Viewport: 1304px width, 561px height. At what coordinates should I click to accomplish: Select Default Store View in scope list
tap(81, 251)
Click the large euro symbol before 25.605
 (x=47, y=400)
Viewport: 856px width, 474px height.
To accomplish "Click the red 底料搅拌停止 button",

----

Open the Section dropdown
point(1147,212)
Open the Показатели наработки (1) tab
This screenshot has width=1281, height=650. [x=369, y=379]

----

- [Problem requirements]: Please convert the entries, starting with the line that contains "Viewport: 856px width, 474px height." and going on through the line that contains "the red 底料搅拌停止", into a Markdown table with the columns Row and Line, one numbered row per line and no blank lines.

- [Finished task]:
| Row | Line |
|---|---|
| 1 | Viewport: 856px width, 474px height. |
| 2 | To accomplish "Click the red 底料搅拌停止 button", |